● PROMPT: Starting at the line that contains "Given: Select Continue in the top navigation", copy every line through the end of the records below exactly as written, leaving out pictures.
START DATA PROVIDED
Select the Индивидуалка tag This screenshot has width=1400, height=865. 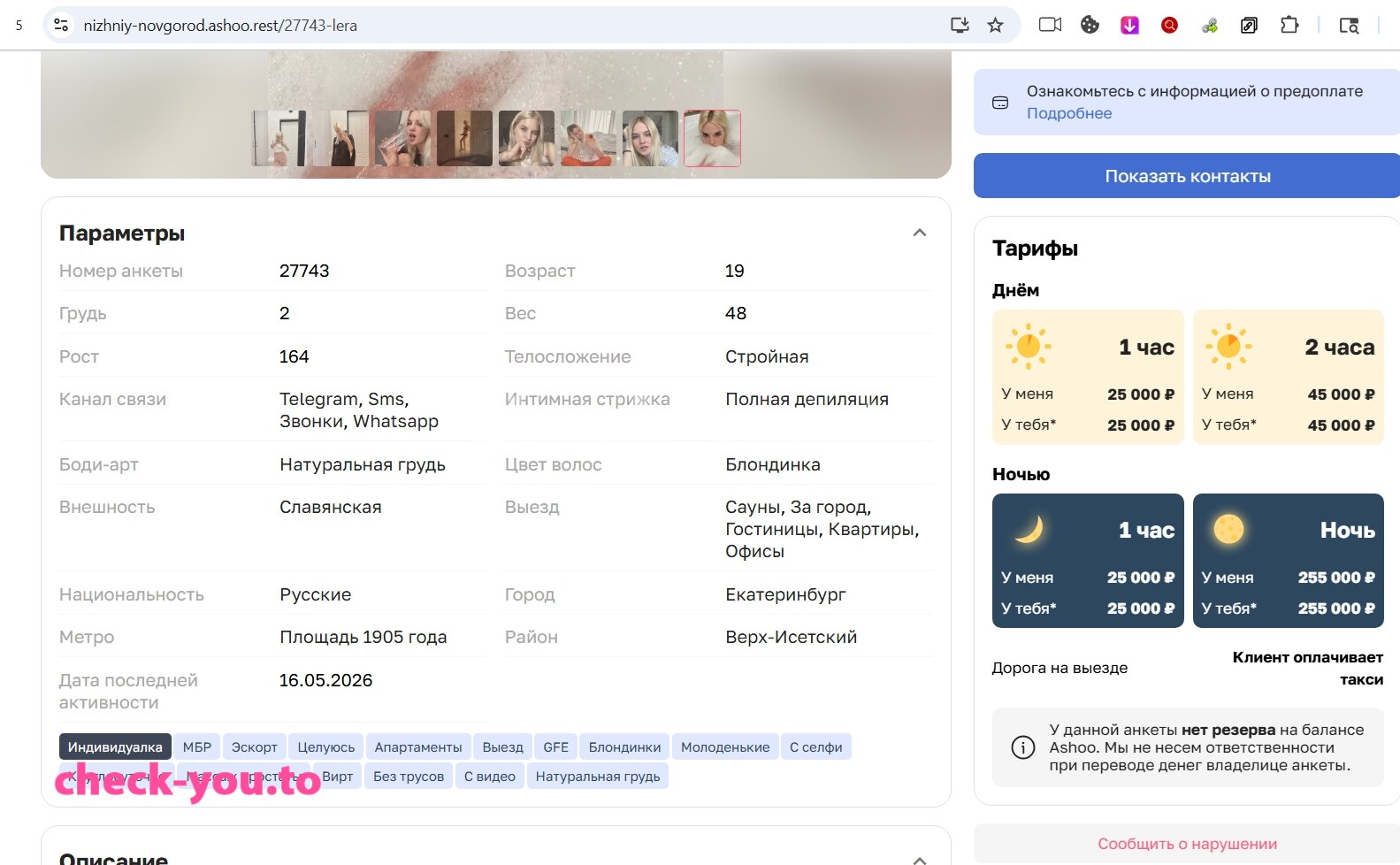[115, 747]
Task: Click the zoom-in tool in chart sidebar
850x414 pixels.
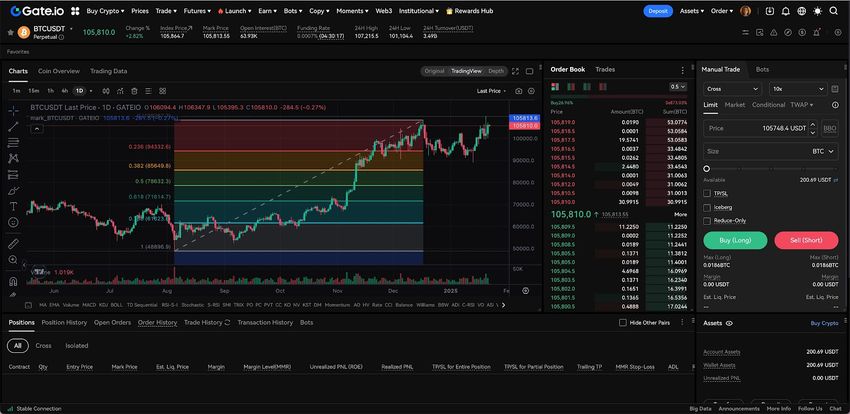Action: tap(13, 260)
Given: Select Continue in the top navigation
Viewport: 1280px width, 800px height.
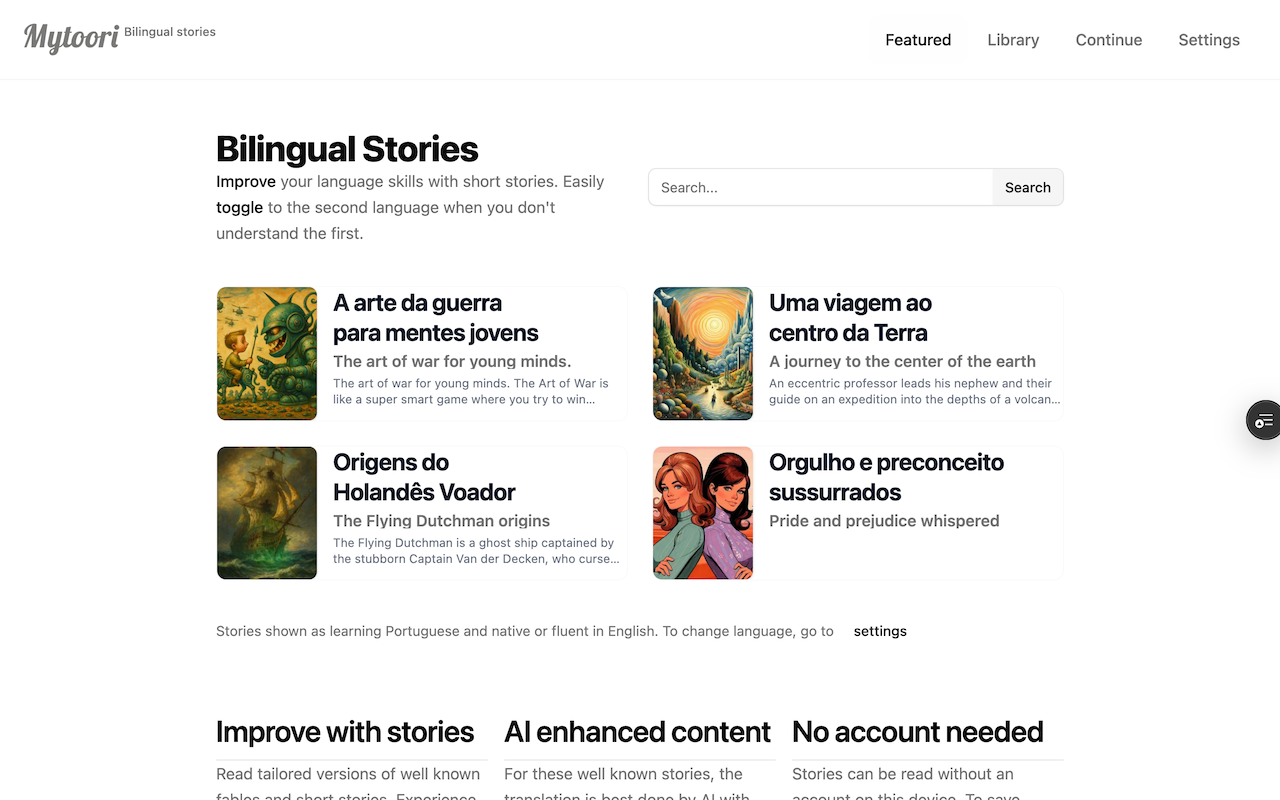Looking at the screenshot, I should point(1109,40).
END DATA PROVIDED
● ANSWER FOR THE TASK:
Given: Select Continue in the top navigation
Viewport: 1280px width, 800px height.
Looking at the screenshot, I should point(1109,40).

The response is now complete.